Tale dibattito potrebbe far leva sulla stessa Germania, che sta iniziando a sperimentare sulla propria pelle, con una incombente recessione, gli effetti del gioco "fotti il compare" che ha per lunghi anni giocato ai danni dei propri partner, e che adesso si manifestano anche sulla sua domanda domestica, depressa dall'austerita' necessaria per sostenere esportazioni che non hanno più sbocchi, fra neoprotezionismo USA, rallentamento cinese e demolizione della domanda interna degli altri Paesi Ue. I tedeschi sono duri come i lecci, ma il miglior modo per addestrare un testone è quello di fargli provare dolore per le sue scelte inadeguate. Capiranno anche loro, ma in quel momento sarà necessario avere una strategia di uscita comune da poter imporre. Nel frattempo, sarebbe necessario lavorare ai fianchi il sistema, recuperando quanto più spazio fiscale possibile, ad esempio escludendo gli investimenti dal calcolo del deficit e recuperando spazi di politica industriale settoriale, allentando il divieto di aiuti di Stato. Ma ovviamente occorrerebbe avere una classe dirigente degna di questo nome. Il caso italiano è quello dei una selezione avversa nella quale la regola di affidarsi al vincolo esterno per disciplinare un Paese allo sbando dopo Tangentopoli del 1992 ha prodotto un ceto politico di inetti esterofili ed una borghesia del Nord più integrata con il circuito industriale tedesco che con il resto dell'economia nazionale.
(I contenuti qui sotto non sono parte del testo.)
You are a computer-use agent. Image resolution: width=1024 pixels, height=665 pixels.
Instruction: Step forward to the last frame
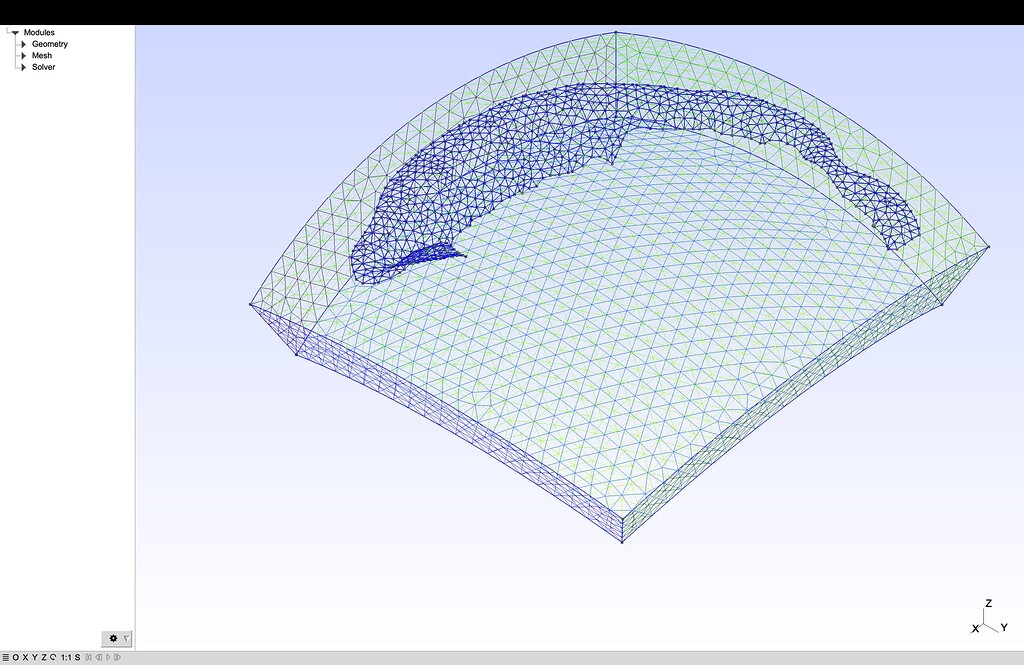[x=118, y=658]
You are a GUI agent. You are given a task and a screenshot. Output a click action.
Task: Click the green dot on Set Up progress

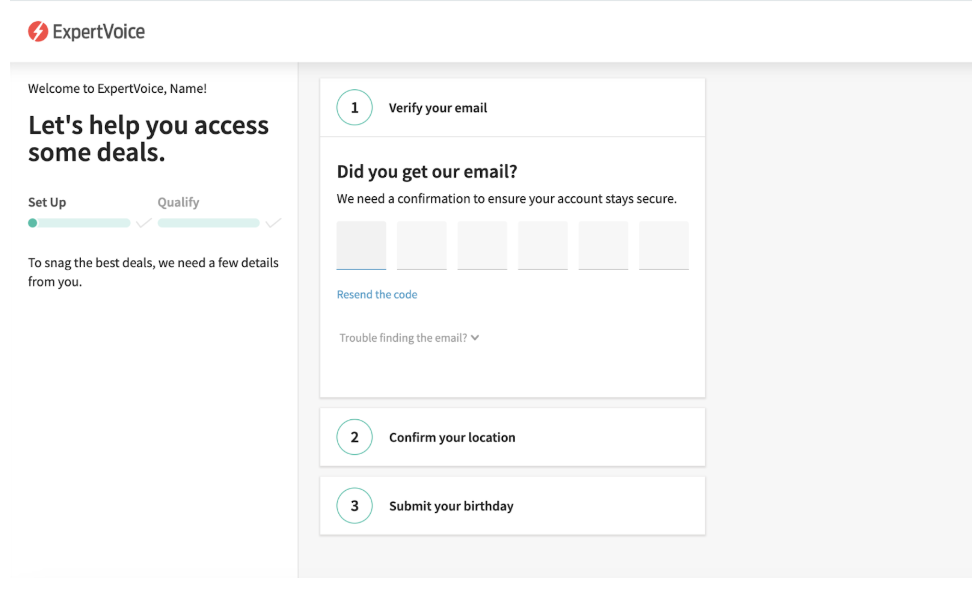point(32,223)
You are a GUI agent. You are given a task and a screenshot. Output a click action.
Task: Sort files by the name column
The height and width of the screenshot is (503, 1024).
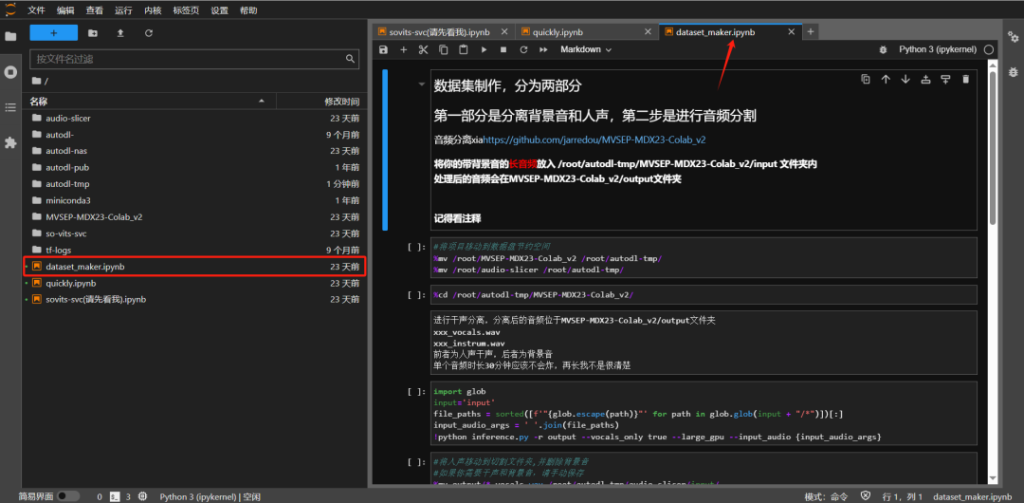coord(150,101)
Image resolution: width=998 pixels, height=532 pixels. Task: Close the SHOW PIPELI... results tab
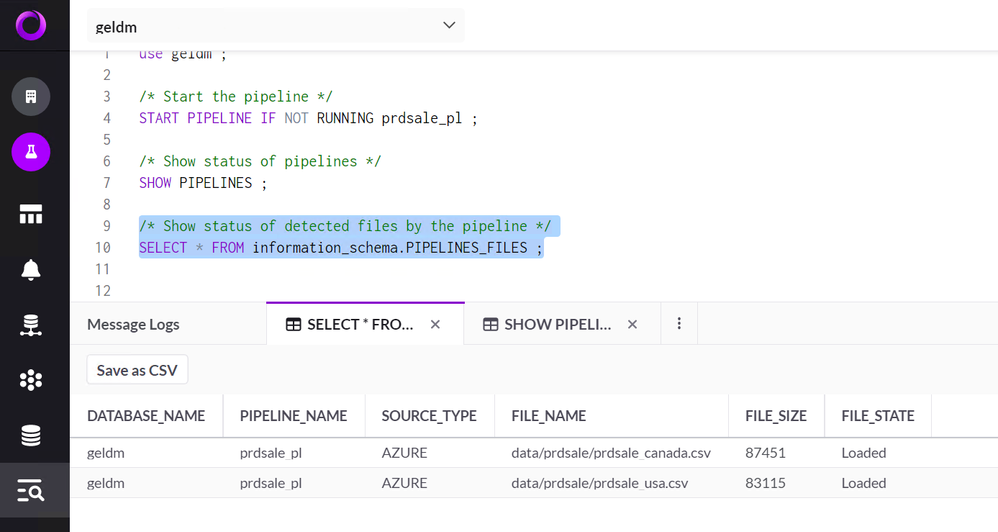coord(632,324)
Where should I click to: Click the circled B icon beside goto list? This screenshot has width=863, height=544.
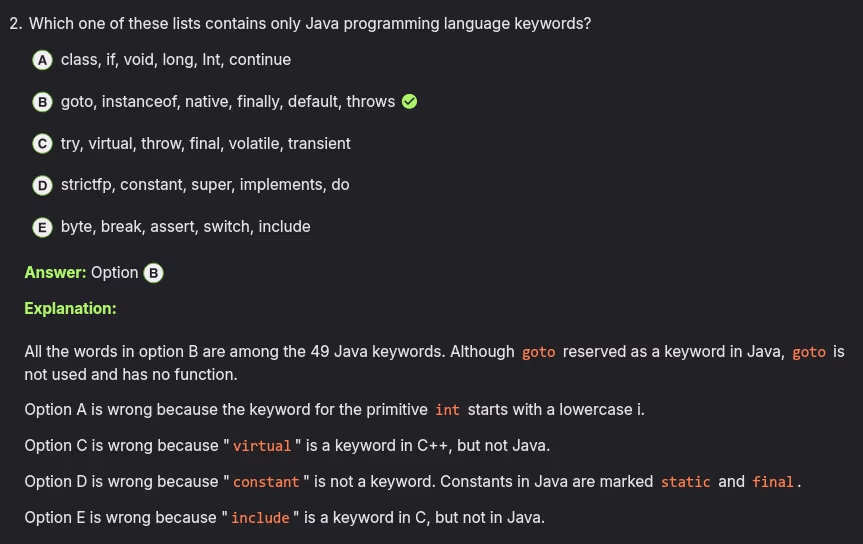(x=42, y=102)
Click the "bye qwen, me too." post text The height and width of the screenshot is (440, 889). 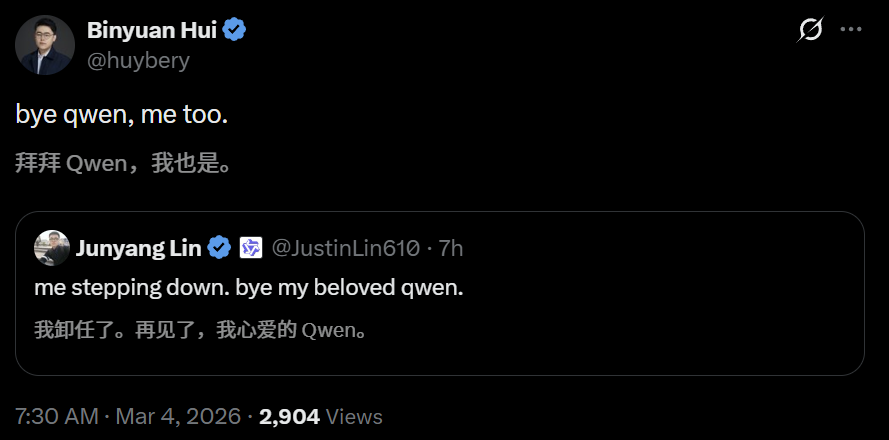[x=122, y=115]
Nel frattempo, nell'immediato, le conseguenze di una Brexit unilaterale che non ci possiamo permettere di imitare saranno di due tipi: dovremo coprire con soldi nostri i mancati contributi britannici al bilancio comune e dovremo subire la concorrenza fiscale della perfida Albione, con conseguente fuga di capitali. Non sono cose di cui, personalmente, mi rallegro e per le quali mi sento di condividere l'entusiasmo dei brexiter alla matriciana nostrani.

Un vecchio bollettino meteo inglese, ripreso dal Times negli anni Trenta, recitava "nebbia fitta sulla Manica: continente isolato". Mi sembra che renda bene l'idea.